下記表2(試料番号101〜113)および表3(試料番号114〜137)に、室温でのLED光の照射下での光電変換効率の結果を示す。光電変換効率の評価基準は以下のとおりである。
AAA:試料番号112の光電変換効率に対して1.30倍以上
AA:試料番号112の光電変換効率に対して1.25倍以上、1.30倍未満
A:試料番号112の光電変換効率に対して1.2倍以上、1.25倍未満
B:試料番号112の光電変換効率に対して1.1倍以上、1.2倍未満
C:試料番号112の光電変換効率に対して1.0倍より大きく、1.1倍未満
D:試料番号112の光電変換効率に対して1.0倍
E:試料番号112の光電変換効率に対して0.9倍以上1.0倍未満
F:試料番号112の光電変換効率に対して0.2倍以上0.9倍未満
G:試料番号112の光電変換効率に対して0.2倍未満
ここで、種々の第1のハロゲン化物を用いた場合の変換効率の相違は、第1のハロゲン化物を構成する第1の有機カチオン中のR1部位の疎水性に起因する可能性があることが予想された。そこで、各種の第1の有機カチオン中のR1部位のClogP値を求めて比較した。ClogP値は、第1の有機カチオンにおいてNH3を水素原子に置き換えた上で、ChemBioDraw(PerkinElmer)を用いて求めた。その結果を表4に示す。
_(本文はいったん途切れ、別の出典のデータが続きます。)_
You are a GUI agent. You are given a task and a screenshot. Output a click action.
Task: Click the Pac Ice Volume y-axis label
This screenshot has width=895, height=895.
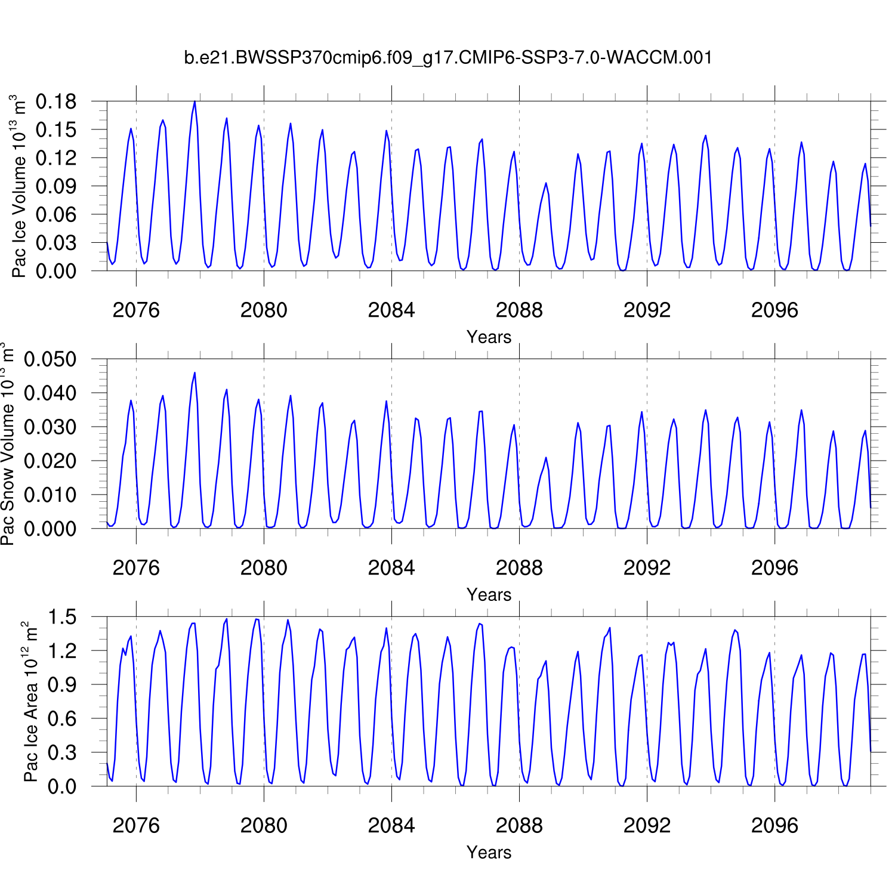click(19, 186)
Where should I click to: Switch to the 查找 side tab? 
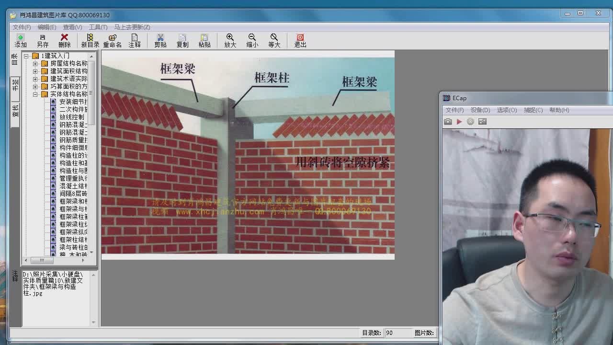pyautogui.click(x=15, y=111)
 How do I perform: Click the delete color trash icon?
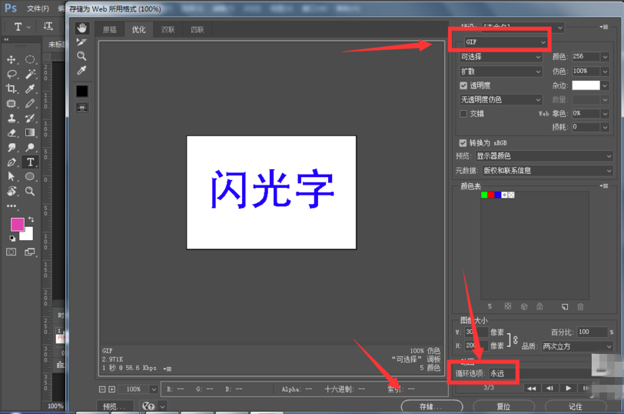click(580, 307)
表2において、[a2]/[a1]は第1のハロゲン化物の含有量[a1]に対する第2のハロゲン化物の含有量[a2]のモル比であり、これは、[A2]/[A1]、すなわち第1の有機カチオンの含有量[A1]に対する第2の有機カチオンの含有量[A2]のモル比とほぼ一致する。
表2の結果から以下のことが分かる。
第1の有機カチオンの含有量[A1]に対する第2の有機カチオンの含有量[A2]のモル比[A2]/[A1]が、999<[A2]/[A1]≦99999の関係を満たしている試料105〜110の光電変換素子は、基準とした試料番号112の光電変換素子よりも、室温でのLED光の照射下で高い光電変換効率を示した。
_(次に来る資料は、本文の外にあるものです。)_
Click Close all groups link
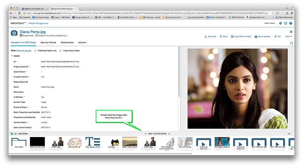Screen dimensions: 303x167 pos(23,50)
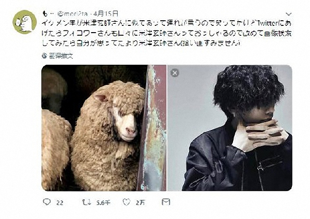Click the translate tweet link text
Viewport: 310px width, 219px height.
(x=61, y=56)
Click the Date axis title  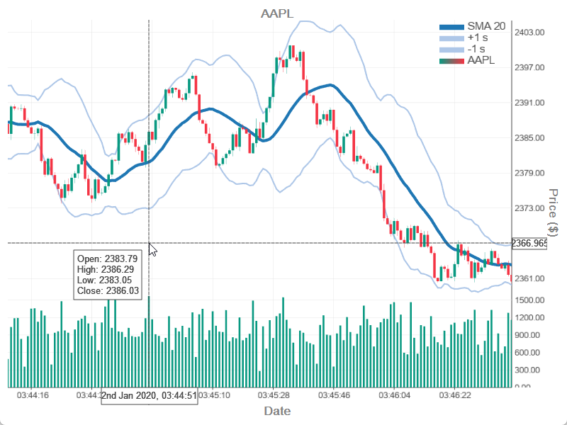coord(277,411)
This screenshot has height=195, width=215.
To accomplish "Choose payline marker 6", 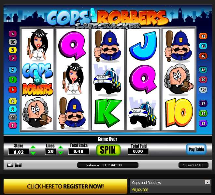I will coord(13,90).
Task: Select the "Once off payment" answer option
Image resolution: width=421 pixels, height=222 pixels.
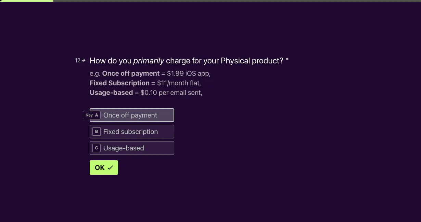Action: (x=132, y=115)
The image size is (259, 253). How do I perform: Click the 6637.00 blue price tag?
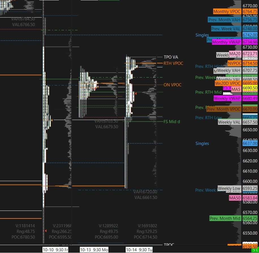250,143
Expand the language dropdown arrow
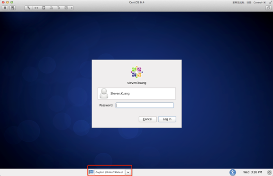This screenshot has width=273, height=176. point(128,172)
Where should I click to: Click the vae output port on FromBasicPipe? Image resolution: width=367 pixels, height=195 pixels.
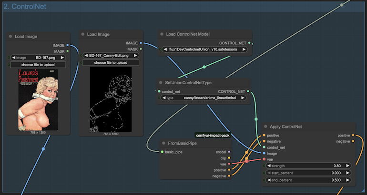click(229, 164)
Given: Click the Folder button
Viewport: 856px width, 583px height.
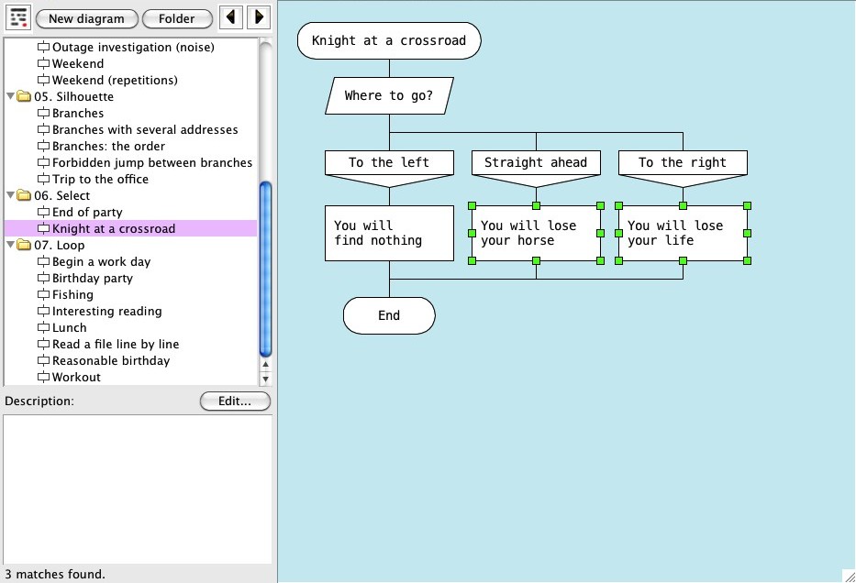Looking at the screenshot, I should click(x=177, y=18).
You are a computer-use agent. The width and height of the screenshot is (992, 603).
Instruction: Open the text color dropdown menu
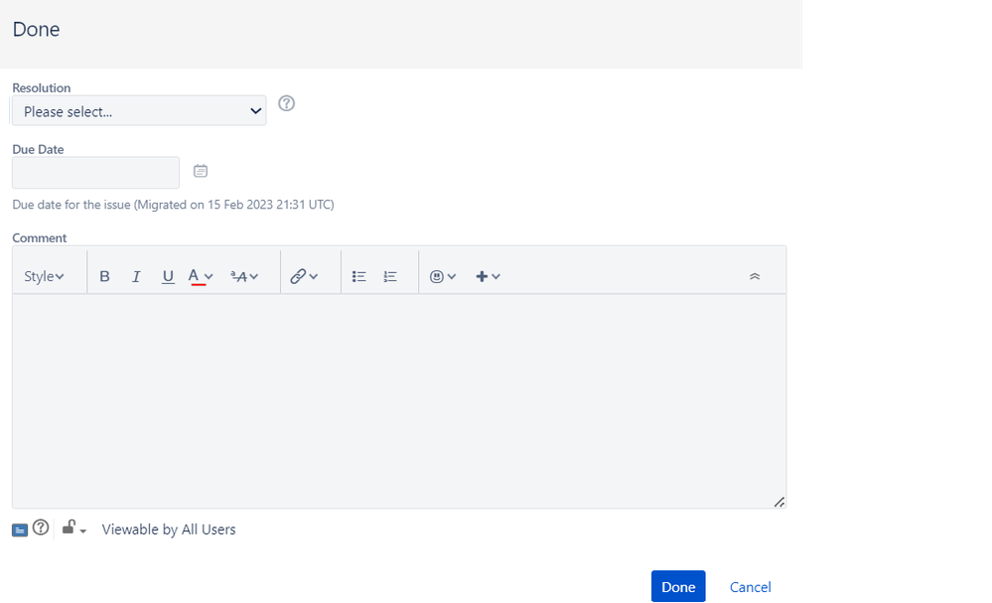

これに対して、第1の有機カチオンの含有量[A1]に対する第2の有機カチオンの含有量[A2]のモル比[A2]/[A1]が999未満である試料101〜104の光電変換素子、モル比[A2]/[A1]が99999を超えている試料111の光電変換素子、および第2の有機カチオンのみを用いた試料113の光電変換素子は、基準とした試料番号112の光電変換素子と比較して、室温でのLED光の照射下での光電変換効率が同等以下であった。
また、表2〜表4を総合的に評価して、以下のことがわかる。すなわち、第1のハロゲン化物(第1の有機カチオン)として、R1が炭素数5以上のアルキル基、シクロアルキル基、アルケニル基、アルキニル基、アリール基、ヘテロアリール基または脂肪族へテロ環基であるものを用いることが好ましい。また、第1のハロゲン化物(第1の有機カチオン)として、R1がシクロアルキル基、アルケニル基、アルキニル基、アリール基、ヘテロアリール基または脂肪族へテロ環基であるものを用いることがより好ましい。また、第1のハロゲン化物(第1の有機カチオン)のR1が置換基としてシリル基を有しているものがより好ましい。さらに、第1のハロゲン化物(第1の有機カチオン)としては、R1で表わされる部位のClogP値が2.3〜15であるものも好ましい。